• _What you are asked to do_: Below is a block of records; reproduce all of them exactly and leave out any pictures.

• _Source material_:
=======

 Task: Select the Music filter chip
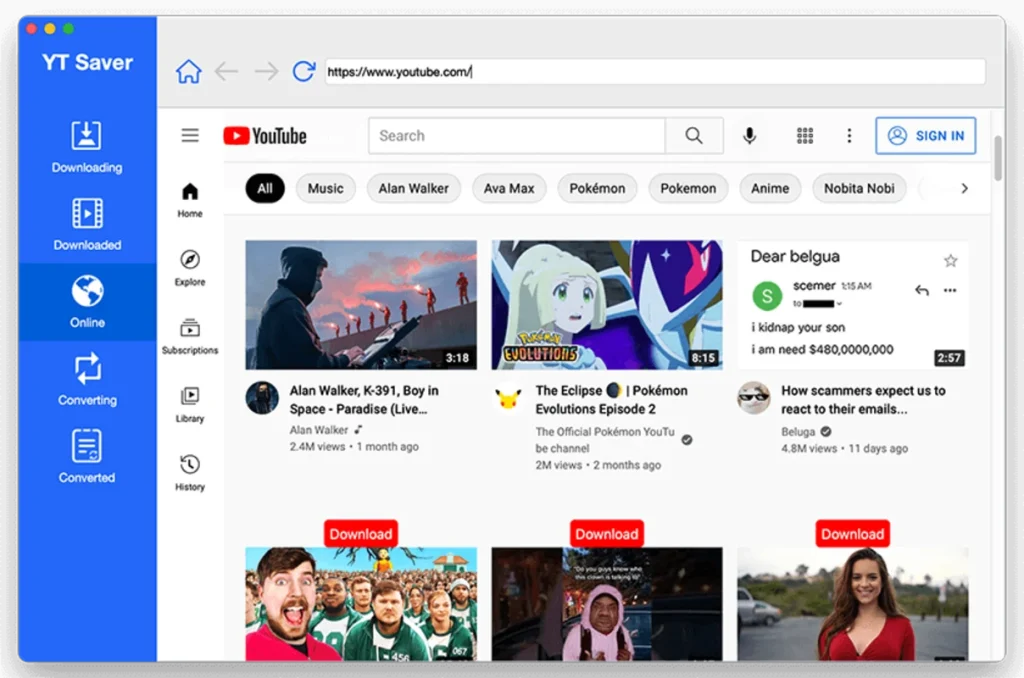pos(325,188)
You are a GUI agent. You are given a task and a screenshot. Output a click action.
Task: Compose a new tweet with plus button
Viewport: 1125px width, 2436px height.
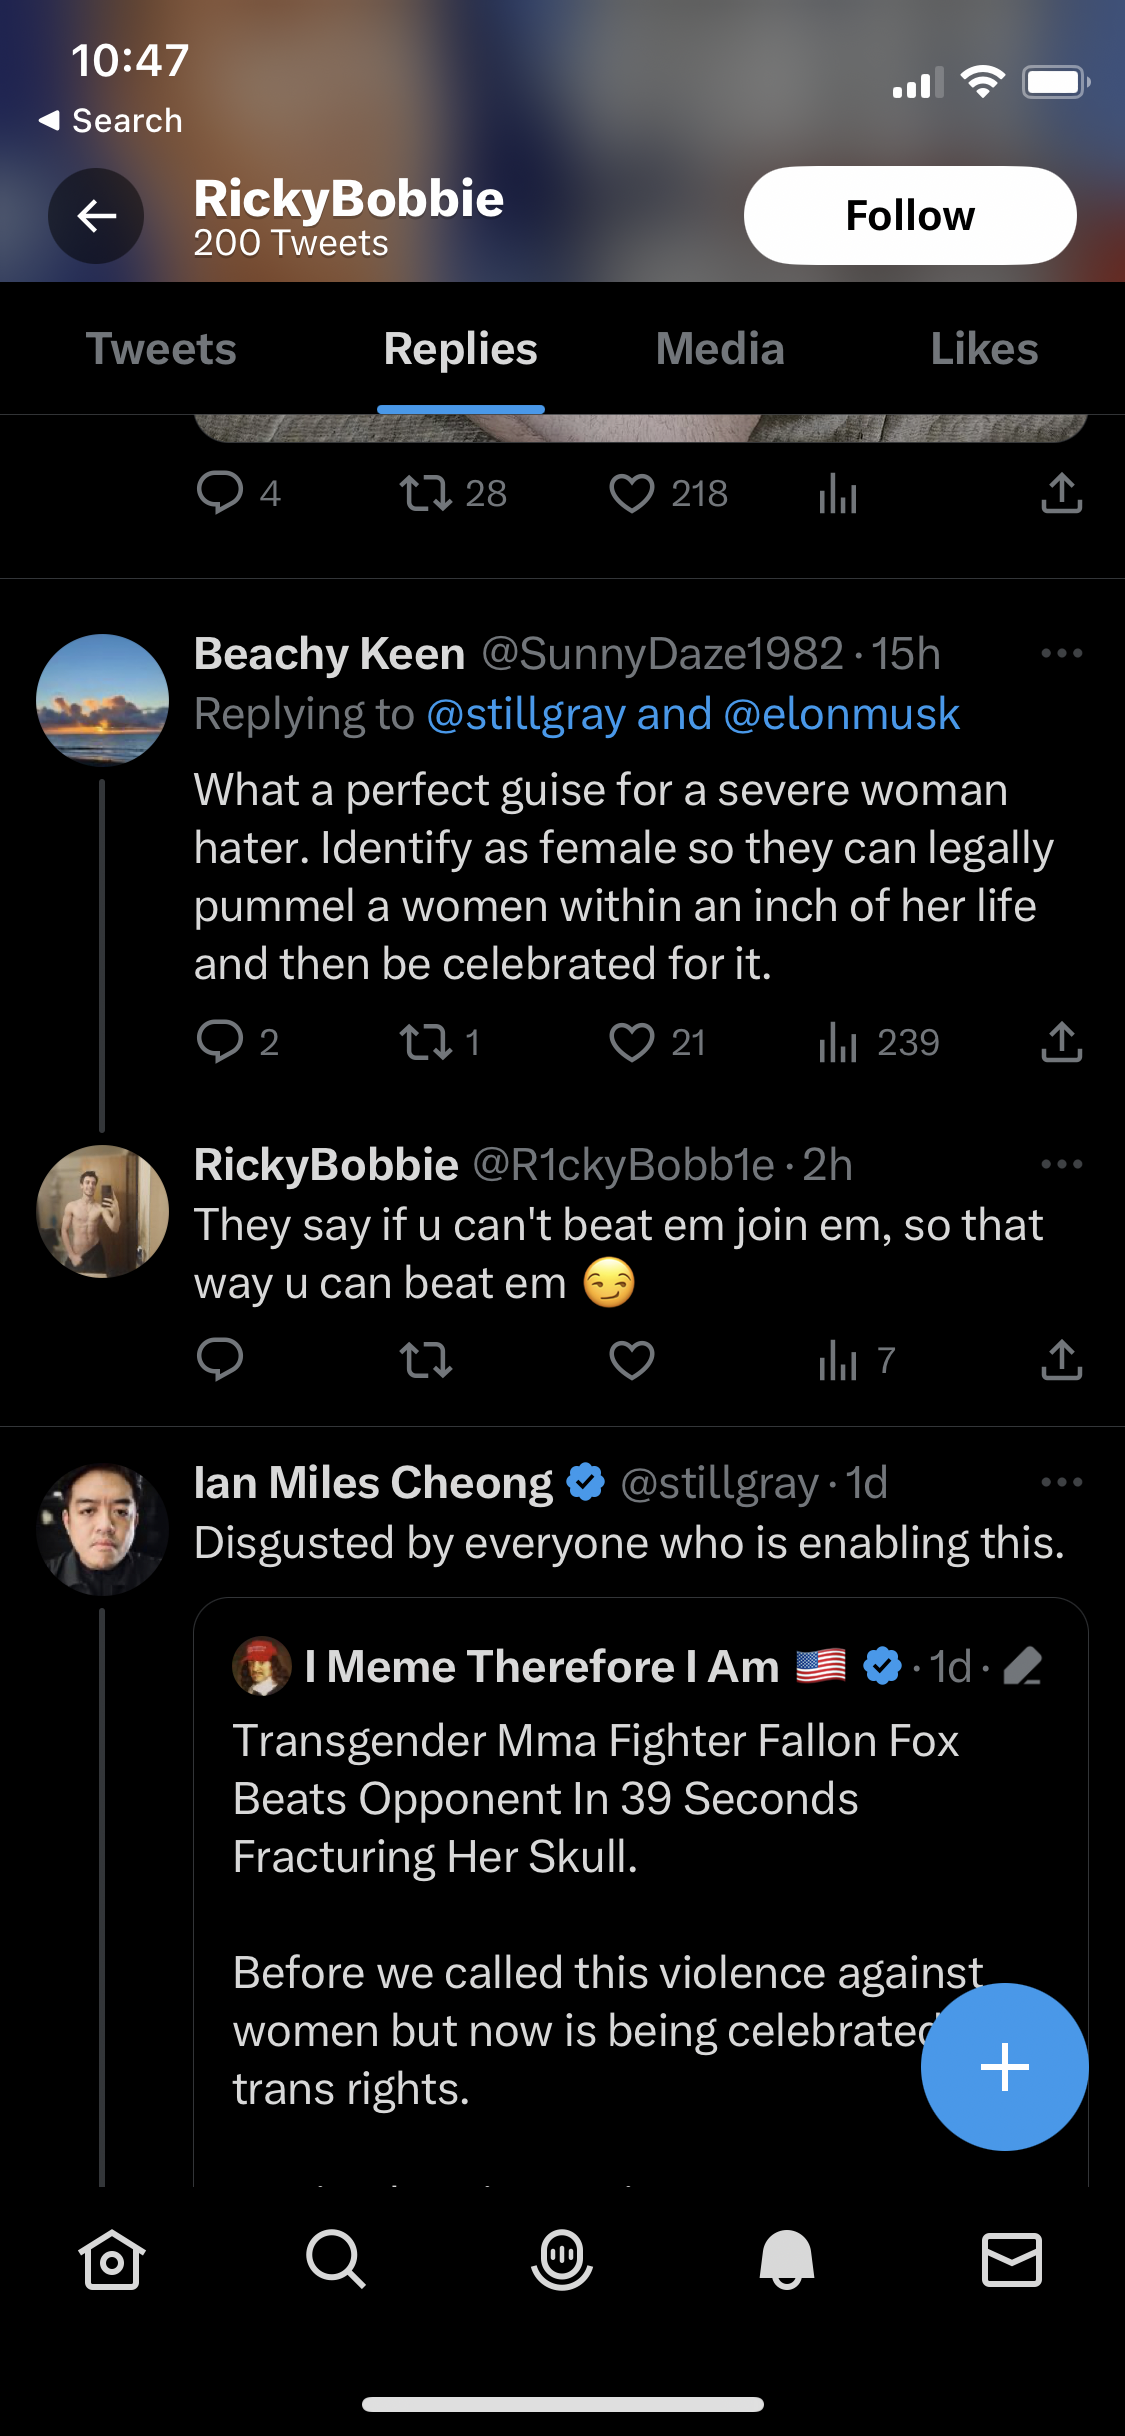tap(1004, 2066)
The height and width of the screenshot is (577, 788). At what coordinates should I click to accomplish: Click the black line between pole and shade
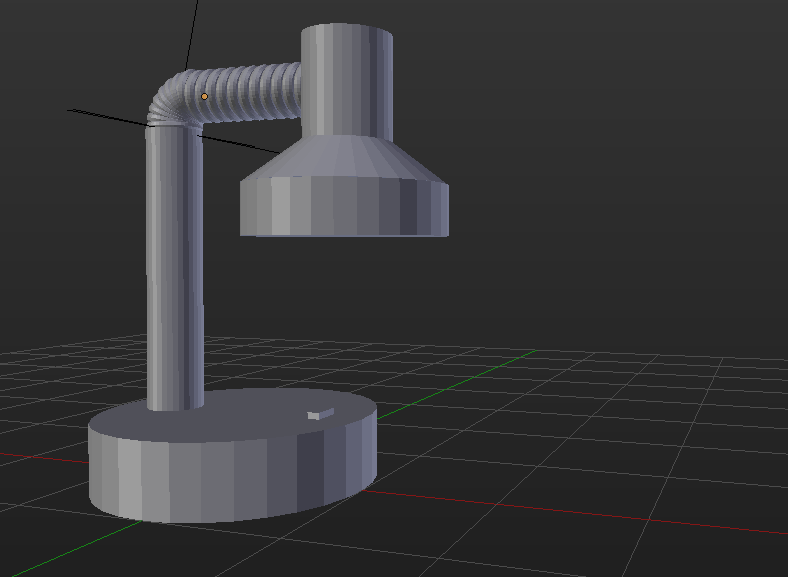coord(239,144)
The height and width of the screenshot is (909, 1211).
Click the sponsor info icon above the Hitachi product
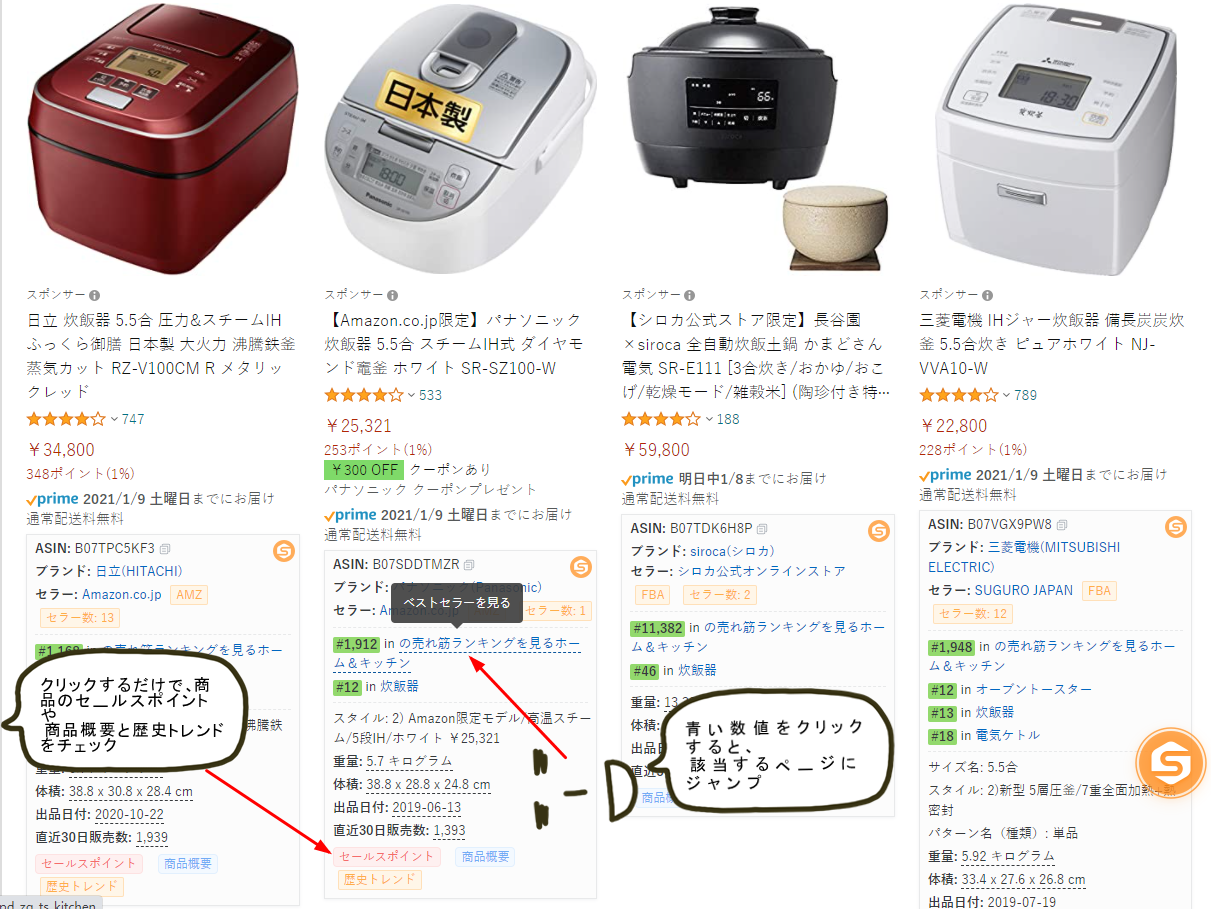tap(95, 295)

=======

• _Exercise answer_:
 Task: Select the Music filter chip
pos(325,188)
You are a GUI agent. You are given a task and a screenshot. Output a click action.
Task: Compose a new tweet with plus button
Viewport: 1125px width, 2436px height.
tap(1004, 2066)
The height and width of the screenshot is (577, 788). At what coordinates should I click to accomplish: Click the black line between pole and shade
coord(239,144)
The height and width of the screenshot is (909, 1211).
Click the sponsor info icon above the Hitachi product
tap(95, 295)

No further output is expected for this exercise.